*** Opening Document section ***

Minister of Health
- In office 1982–1989
- Preceded by: Siva Obeyesekere
- Succeeded by: Renuka Herath

Minister of Labour and Social Welfare
- In office 18 February 1989 – 5 January 1990
- Preceded by: C. P. J. Seneviratne
- Succeeded by: Dingiri Banda Wijetunga

Member of Parliament for Hambantota
- In office 9 March 1989 – 24 June 1994

Member of the Ceylon Parliament for Beliatta
- In office 1977–1989
- Preceded by: Mahinda Rajapaksa
- Succeeded by: seat abolished

Personal details
- Born: Ranjit Kanishka Parakrama Atapattu 29 April 1933 Tangalle, Sri Lanka
- Died: 8 January 2018 (aged 84) Colombo
- Party: United National Party
- Spouse: Dreda
- Relations: D. P. Atapattu (father) Daya Dahanayake (mother) Indrani Atapattu (sister)
- Education: Royal College, Colombo, University of Ceylon
- Occupation: Politics
- Profession: Physician

= Ranjit Atapattu =

Sri Lankan physician and politician (1933–2018)

Ranjith Kanishka Parakrama Atapattu (29 April 1933 - 8 January 2018) was a Sri Lankan physician and politician. He was the Minister of Health in Sri Lanka from 1982 to 1989 and Minister of Labour and Social Welfare from 1989 to 1990.

==Biography==

Ranjith Kanishka Parakrama Atapattu was born on 29 April 1933 in Tangalle to Don Peter Atapattu and Daya Dahanayake. Don Peter was a Member of Parliament for the Beliatta electorate and Parliamentary Secretary to the Cabinet Minister of State. He had one sister, Indrani who married and migrated to Australia.

Between 1954 and 1960, Atapattu was educated at Royal College, Colombo and the University of Ceylon, where he obtained a Bachelor of Medicine and Bachelor of Surgery. Atapattu was employed as Medical Officer between 1960 and 1966, before establishing his own general medical practice.

Atapattu was first elected to parliament at the 8th parliamentary elections in July 1977, representing the United National Party in the Beliatta electorate, where he defeated the sitting member, Mahinda Rajapaksa, by over 6,000 votes. President J. R. Jayewardene, reluctant to give up the massive majority his party secured in 1977, held a referendum to cancel the 1983 parliamentary elections, and extend the life of the 1977 parliament until 1989. Jayewardene also decreed that all United National Party parliamentarians, whose electoral districts had not supported the referendum, would have to run in a by-election. Atapattu resigned from his seat on 10 February 1983, but was subsequently successful in the May 1983 by-elections, defeating Rajapaksa by nearly 3,000 votes.

Atapattu was appointed the Minister for Colombo Group of Hospitals (a project Ministry under the Ministry of Health) in August 1978. He was then appointed as the Minister of Health in the Jayewardene cabinet in 1982 and held the position until 1989. At the 1989 parliamentary elections, he ran as the United National Party candidate in the Hambantota electorate and was duly elected with 10,381 preference votes (18.35%), behind Rajapaksa's 13,073 preference votes (23.11%). On 18 February 1989, Atapattu was appointed Minister of Labour and Social Welfare as part of the Premadasa cabinet and held the position until 5 January 1990.

*** Closing Document section ***
*** Opening Data ***

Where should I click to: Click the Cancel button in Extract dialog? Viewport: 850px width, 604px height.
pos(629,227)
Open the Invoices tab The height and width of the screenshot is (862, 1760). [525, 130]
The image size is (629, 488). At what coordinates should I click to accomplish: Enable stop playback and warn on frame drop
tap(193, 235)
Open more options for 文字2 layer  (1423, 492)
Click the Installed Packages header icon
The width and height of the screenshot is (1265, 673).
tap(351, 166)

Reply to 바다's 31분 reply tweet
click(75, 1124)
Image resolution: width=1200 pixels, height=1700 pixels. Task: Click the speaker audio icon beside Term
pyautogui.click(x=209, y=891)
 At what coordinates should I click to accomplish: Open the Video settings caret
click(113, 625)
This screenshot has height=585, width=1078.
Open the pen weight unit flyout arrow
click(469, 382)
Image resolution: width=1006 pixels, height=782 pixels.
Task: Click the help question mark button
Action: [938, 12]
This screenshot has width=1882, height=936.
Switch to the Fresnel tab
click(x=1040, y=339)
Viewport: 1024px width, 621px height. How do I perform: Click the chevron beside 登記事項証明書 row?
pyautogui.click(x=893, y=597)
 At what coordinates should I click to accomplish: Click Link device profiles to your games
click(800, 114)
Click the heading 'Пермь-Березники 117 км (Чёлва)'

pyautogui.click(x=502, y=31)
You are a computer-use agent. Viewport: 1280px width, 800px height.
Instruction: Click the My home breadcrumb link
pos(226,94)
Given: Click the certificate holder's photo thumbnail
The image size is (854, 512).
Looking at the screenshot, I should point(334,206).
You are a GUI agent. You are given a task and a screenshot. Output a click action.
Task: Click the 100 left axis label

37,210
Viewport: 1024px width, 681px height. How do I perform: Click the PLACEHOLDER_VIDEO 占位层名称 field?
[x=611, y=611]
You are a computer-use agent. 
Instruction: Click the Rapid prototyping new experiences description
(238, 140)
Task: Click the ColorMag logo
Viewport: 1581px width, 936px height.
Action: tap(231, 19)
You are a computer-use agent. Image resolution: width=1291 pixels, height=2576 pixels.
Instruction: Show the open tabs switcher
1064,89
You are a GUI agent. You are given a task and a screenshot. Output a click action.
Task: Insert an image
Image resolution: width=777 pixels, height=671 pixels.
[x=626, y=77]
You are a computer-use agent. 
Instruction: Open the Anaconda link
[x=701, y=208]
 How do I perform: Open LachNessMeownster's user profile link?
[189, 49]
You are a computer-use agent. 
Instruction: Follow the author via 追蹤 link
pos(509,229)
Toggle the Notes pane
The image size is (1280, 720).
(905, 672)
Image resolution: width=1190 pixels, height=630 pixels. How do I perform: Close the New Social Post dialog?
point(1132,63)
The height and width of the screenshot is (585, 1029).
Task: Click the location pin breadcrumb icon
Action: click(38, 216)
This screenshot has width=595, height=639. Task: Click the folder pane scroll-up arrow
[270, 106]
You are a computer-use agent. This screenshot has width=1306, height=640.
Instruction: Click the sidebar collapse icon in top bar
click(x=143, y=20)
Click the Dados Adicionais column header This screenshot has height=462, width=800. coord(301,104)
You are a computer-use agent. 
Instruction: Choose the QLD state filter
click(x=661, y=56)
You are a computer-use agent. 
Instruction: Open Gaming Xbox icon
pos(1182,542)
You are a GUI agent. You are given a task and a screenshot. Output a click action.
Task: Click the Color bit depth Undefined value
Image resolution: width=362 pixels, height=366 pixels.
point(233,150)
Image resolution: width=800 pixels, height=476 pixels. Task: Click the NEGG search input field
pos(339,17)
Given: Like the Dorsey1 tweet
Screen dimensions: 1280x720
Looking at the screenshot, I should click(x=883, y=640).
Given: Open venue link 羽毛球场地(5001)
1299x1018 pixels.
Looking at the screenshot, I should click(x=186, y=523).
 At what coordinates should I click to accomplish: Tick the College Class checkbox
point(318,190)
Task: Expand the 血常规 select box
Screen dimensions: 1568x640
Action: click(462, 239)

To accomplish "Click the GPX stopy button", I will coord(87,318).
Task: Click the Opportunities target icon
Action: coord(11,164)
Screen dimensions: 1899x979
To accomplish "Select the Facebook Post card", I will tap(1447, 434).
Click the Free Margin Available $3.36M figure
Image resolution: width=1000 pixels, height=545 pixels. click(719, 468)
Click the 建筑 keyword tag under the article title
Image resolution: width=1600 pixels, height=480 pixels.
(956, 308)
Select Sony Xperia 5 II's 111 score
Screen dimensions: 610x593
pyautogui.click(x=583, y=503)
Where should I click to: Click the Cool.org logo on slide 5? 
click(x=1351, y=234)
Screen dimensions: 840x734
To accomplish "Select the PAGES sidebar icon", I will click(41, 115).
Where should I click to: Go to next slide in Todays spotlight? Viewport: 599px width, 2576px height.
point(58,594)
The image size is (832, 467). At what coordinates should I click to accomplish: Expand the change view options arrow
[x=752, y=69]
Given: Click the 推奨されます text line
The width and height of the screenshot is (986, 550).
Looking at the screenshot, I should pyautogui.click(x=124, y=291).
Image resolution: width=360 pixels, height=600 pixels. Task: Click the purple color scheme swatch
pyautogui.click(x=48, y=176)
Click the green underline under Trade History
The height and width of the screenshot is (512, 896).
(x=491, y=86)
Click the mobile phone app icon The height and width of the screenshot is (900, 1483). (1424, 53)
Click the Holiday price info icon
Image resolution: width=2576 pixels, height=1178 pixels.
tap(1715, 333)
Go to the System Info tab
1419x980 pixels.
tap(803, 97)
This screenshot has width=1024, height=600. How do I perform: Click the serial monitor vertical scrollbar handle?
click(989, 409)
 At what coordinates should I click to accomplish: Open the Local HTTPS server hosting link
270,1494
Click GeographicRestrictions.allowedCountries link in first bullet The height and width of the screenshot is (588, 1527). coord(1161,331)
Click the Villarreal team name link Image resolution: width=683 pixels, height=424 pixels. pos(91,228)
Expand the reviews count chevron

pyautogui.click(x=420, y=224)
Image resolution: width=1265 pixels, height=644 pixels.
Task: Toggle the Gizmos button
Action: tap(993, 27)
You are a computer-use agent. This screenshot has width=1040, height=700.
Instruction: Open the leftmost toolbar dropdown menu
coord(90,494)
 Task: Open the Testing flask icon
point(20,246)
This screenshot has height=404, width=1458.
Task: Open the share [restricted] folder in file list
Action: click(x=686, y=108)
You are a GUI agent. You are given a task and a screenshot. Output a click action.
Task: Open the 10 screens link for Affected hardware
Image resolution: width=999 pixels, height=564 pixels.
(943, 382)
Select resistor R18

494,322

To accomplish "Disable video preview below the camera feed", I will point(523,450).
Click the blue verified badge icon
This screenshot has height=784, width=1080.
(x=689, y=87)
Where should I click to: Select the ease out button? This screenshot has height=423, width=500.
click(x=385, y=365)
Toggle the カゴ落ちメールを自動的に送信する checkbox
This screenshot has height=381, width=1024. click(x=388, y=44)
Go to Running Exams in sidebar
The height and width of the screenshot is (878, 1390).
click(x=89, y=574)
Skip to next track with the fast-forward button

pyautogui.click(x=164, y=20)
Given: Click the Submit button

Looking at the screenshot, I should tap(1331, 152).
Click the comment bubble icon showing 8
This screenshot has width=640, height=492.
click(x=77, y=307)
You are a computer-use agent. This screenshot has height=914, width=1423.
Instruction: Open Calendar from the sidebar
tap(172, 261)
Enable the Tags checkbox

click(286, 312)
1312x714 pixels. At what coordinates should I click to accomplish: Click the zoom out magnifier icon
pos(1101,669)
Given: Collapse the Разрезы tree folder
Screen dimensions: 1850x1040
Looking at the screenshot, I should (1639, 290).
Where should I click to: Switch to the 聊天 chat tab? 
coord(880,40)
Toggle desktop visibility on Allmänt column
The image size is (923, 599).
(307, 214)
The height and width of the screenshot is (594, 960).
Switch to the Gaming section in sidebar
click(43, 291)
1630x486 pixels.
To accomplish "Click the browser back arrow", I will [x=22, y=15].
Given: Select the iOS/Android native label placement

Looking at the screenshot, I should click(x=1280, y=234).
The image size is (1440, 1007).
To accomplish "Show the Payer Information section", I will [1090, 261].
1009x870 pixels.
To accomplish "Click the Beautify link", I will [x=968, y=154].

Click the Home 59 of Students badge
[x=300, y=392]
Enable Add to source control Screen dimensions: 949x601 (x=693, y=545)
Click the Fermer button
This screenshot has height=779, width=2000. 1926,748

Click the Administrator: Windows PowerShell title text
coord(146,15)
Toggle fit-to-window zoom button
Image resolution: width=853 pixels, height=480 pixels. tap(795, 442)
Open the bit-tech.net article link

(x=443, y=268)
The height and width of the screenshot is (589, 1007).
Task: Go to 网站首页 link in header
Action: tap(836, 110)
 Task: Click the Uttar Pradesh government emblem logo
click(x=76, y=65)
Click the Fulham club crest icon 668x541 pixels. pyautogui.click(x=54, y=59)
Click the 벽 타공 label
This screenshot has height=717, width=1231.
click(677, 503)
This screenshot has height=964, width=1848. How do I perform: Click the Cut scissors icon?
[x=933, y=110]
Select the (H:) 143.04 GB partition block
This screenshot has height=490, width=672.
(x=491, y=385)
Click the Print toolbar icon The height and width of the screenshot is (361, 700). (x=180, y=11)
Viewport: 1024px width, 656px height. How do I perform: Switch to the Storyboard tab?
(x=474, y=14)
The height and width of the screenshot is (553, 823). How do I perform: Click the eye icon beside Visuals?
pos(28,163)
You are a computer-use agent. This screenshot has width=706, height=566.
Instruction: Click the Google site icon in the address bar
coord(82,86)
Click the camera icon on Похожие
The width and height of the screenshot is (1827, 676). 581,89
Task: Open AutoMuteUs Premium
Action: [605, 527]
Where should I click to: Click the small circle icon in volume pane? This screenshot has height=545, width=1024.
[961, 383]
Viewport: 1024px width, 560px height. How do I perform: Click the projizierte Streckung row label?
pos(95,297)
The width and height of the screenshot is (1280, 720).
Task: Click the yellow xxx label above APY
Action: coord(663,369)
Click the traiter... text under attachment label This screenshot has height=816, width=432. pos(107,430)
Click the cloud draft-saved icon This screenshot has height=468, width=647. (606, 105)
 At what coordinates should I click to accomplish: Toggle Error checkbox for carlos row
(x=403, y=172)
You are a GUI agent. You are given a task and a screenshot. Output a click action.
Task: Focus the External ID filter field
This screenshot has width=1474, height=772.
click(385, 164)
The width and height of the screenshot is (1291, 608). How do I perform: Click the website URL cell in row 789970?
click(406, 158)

*** Closing Data ***

> Work to complete
1) Please rewrite the paragraph of the Ranjit Atapattu article that begins "Atapattu was appointed the Minister for Colombo Group of Hospitals" as a short bulleted list, keeping its main facts.
2) Answer these questions from the Ranjit Atapattu article:
(a) Who succeeded Atapattu as Minister of Health?
(b) In what month and year was Atapattu first elected to parliament?
(c) To which country did his sister Indrani migrate?

> Replies
1)
- August 1978: appointed Minister for Colombo Group of Hospitals, a project Ministry under the Ministry of Health
- 1982–1989: Minister of Health in the Jayewardene cabinet
- 1989 parliamentary elections: elected as the United National Party candidate in Hambantota with 10,381 preference votes (18.35%), behind Rajapaksa's 13,073 (23.11%)
- 18 February 1989 – 5 January 1990: Minister of Labour and Social Welfare in the Premadasa cabinet

2)
(a) Renuka Herath
(b) July 1977
(c) Australia